Breast Cancer (cont.)
What are the symptoms of breast cancer?
Common symptoms of breast cancer include:
- A change in how the breast or nipple feels
- A change in how the breast or nipple looks
- A change in the size or shape of the breast
- A nipple turned inward into the breast
- The skin of the breast, areola, or nipple may be scaly, red, or swollen. It may have ridges or pitting so that it looks like the skin of an orange.
- Nipple discharge (fluid)
Early breast cancer usually does not cause pain. Still, a woman should see her
health care provider about breast pain or any other symptom that does not go
away. Most often, these symptoms are not due to cancer. Other health problems
may also cause them. Any woman with these symptoms should tell her doctor so
that problems can be diagnosed and treated as early as possible.
How is breast cancer diagnosed?
If you have a symptom or screening test result that suggests cancer, your
doctor must find out whether it is due to cancer or to some other cause. Your
doctor may ask about your personal and family medical history. You may have a
physical exam. Your doctor also may order a mammogram or other imaging
procedure. These tests make pictures of tissues inside the breast. After the
tests, your doctor may decide no other exams are needed. Your doctor may suggest
that you have a follow-up exam later on. Or you may need to have a biopsy to
look for cancer cells.
Clinical breast exam
Your health care provider feels each breast for lumps and looks for other
problems. If you have a lump, your doctor will feel its size, shape, and
texture. Your doctor will also check to see if it moves easily. Benign lumps
often feel different from cancerous ones. Lumps that are soft, smooth, round,
and movable are likely to be benign. A hard, oddly shaped lump that feels firmly
attached within the breast is more likely to be cancer.
Diagnostic mammogram
Diagnostic mammograms are x-ray pictures of the breast. They take clearer, more
detailed images of areas that look abnormal on a screening mammogram. Doctors
use them to learn more about unusual breast changes, such as a lump, pain,
thickening, nipple discharge, or change in breast size or shape. Diagnostic
mammograms may focus on a specific area of the breast. They may involve special
techniques and more views than screening mammograms.
Ultrasound
An ultrasound device sends out
sound waves that people cannot hear. The waves bounce off tissues. A computer
uses the echoes to create a picture. Your doctor can view these pictures on a
monitor. The pictures may show whether a lump is solid or filled with fluid. A
cyst is a fluid-filled sac. Cysts are not cancer. But a solid mass may be
cancer. After the test, your doctor can store the pictures on video or print
them out. This exam may be used along with a mammogram.

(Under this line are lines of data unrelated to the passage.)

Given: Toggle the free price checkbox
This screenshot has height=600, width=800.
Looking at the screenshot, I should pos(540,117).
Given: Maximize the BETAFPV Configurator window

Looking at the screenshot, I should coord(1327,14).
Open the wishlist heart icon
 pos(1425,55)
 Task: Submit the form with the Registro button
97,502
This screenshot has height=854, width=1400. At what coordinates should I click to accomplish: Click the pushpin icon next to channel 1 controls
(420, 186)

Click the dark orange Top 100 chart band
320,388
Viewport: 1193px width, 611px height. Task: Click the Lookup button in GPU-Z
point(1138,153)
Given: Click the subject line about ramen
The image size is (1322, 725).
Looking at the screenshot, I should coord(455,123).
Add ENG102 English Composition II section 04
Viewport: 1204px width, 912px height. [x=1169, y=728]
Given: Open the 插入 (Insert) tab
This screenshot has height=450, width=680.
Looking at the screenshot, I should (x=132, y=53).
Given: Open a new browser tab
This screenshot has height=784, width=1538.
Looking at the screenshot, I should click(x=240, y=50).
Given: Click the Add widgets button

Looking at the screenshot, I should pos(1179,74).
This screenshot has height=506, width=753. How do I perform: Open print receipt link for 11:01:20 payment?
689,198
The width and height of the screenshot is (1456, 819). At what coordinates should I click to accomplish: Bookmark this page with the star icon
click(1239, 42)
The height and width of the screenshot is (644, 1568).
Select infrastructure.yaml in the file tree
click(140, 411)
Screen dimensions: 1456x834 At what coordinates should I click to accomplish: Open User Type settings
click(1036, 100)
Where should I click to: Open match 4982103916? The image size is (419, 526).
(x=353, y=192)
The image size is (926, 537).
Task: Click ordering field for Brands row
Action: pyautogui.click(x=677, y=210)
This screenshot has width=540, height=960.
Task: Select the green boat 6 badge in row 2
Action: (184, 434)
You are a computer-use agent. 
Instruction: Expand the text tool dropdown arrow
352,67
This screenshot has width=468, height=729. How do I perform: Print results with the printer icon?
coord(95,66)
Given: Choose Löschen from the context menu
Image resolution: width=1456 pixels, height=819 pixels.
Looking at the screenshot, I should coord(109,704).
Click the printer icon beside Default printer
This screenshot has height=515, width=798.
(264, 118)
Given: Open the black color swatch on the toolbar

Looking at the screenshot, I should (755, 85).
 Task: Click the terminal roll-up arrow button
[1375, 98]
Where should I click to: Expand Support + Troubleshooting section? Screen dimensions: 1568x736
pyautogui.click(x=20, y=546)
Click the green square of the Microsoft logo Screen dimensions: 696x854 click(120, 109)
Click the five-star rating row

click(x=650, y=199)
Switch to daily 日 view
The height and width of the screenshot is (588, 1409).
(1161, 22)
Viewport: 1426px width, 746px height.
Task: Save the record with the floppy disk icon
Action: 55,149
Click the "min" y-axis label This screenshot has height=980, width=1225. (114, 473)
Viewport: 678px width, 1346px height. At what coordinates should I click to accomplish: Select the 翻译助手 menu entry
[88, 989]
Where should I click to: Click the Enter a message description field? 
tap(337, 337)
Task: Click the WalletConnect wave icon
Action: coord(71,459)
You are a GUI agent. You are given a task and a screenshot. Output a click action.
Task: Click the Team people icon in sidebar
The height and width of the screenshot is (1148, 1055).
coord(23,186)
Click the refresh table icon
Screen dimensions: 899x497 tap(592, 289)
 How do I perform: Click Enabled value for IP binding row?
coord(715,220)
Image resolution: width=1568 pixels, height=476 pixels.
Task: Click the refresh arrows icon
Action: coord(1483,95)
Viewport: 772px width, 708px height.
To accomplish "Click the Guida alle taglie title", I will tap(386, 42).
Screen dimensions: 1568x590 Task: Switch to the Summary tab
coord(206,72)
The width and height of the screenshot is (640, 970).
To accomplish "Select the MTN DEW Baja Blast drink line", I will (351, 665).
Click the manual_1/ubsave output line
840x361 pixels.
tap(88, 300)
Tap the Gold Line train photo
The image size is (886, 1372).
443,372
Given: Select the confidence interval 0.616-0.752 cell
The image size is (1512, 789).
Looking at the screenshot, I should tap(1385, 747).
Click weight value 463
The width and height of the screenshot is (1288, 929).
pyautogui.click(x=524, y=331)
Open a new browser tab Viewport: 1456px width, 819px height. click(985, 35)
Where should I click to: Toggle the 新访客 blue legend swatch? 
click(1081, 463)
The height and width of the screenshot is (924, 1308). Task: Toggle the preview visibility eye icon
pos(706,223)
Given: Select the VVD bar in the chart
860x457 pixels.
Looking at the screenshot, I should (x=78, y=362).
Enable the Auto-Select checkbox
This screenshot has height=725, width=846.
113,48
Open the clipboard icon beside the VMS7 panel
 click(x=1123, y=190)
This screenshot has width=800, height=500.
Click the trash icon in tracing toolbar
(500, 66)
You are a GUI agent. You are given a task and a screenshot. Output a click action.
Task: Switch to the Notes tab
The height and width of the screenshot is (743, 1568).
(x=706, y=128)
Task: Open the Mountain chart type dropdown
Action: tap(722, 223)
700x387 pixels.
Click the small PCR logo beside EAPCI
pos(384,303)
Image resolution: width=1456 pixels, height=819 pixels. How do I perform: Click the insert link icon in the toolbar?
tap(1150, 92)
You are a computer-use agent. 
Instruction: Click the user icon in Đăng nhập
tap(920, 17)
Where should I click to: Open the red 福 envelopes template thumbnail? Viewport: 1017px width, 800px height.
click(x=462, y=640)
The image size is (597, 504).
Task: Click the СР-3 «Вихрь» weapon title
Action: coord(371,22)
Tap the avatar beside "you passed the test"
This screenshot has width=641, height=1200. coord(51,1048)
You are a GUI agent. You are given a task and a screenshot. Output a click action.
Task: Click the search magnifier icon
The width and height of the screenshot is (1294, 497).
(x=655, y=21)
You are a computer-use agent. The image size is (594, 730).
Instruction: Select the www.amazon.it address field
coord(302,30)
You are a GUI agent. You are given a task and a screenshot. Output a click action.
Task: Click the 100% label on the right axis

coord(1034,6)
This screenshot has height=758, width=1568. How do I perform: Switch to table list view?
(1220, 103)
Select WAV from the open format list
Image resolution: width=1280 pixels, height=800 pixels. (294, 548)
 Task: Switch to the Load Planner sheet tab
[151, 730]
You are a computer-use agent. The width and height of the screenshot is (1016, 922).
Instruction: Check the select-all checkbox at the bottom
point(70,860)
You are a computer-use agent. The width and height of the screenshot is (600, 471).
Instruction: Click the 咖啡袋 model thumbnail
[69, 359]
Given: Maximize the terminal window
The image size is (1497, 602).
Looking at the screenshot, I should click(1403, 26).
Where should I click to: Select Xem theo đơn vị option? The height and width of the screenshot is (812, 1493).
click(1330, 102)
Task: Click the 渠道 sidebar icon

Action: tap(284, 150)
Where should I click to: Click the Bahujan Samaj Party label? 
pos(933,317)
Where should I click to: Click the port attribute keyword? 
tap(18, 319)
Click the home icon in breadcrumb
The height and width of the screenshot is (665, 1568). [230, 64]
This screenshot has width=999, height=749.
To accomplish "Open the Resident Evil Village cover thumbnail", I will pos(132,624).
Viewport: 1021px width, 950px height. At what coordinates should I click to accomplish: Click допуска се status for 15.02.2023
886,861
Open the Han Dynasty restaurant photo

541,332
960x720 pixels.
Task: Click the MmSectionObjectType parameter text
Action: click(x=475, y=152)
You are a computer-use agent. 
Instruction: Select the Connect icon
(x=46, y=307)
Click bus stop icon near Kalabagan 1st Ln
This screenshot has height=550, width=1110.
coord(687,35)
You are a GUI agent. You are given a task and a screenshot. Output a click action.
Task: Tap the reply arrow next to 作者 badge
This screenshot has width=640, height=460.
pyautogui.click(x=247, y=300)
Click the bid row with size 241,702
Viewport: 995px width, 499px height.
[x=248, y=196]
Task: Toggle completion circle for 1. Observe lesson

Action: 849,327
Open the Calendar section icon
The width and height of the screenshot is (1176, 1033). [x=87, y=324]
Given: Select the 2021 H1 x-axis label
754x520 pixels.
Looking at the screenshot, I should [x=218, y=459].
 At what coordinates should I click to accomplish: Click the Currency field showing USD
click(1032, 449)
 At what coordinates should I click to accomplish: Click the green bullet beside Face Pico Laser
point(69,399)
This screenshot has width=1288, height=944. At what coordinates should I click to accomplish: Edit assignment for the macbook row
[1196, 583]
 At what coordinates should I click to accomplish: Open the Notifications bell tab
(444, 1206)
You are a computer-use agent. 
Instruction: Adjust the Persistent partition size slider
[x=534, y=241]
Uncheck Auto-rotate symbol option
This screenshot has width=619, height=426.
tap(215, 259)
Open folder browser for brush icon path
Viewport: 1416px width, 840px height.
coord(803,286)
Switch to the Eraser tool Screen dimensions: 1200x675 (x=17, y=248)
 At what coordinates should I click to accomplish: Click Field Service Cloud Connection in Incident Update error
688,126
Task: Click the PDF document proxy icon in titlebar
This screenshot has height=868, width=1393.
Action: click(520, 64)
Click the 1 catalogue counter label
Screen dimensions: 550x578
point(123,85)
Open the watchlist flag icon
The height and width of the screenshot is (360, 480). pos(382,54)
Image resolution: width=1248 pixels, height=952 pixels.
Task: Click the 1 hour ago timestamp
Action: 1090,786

Magnetic resonance imaging
Magnetic resonance imaging (MRI) uses a powerful magnet linked to a computer. MRI makes detailed pictures of breast tissue. Your doctor can view these pictures on a monitor or print them on film. MRI may be used along with a mammogram.
Biopsy
Your doctor may refer you to a surgeon or breast disease specialist for a biopsy. Fluid or tissue is removed from your breast to help find out if there is cancer.
Some suspicious areas can be seen on a mammogram but cannot be felt during a clinical breast exam. Doctors can use imaging procedures to help see the area and remove tissue. Such procedures include ultrasound-guided, needle-localized, or stereotactic biopsy.
Doctors can remove tissue from the breast in different ways:
- Fine-needle aspiration: Your doctor uses a thin needle to remove fluid from a breast lump. If the fluid appears to contain cells, a pathologist at a lab checks them for cancer with a microscope. If the fluid is clear, it may not need to be checked by a lab.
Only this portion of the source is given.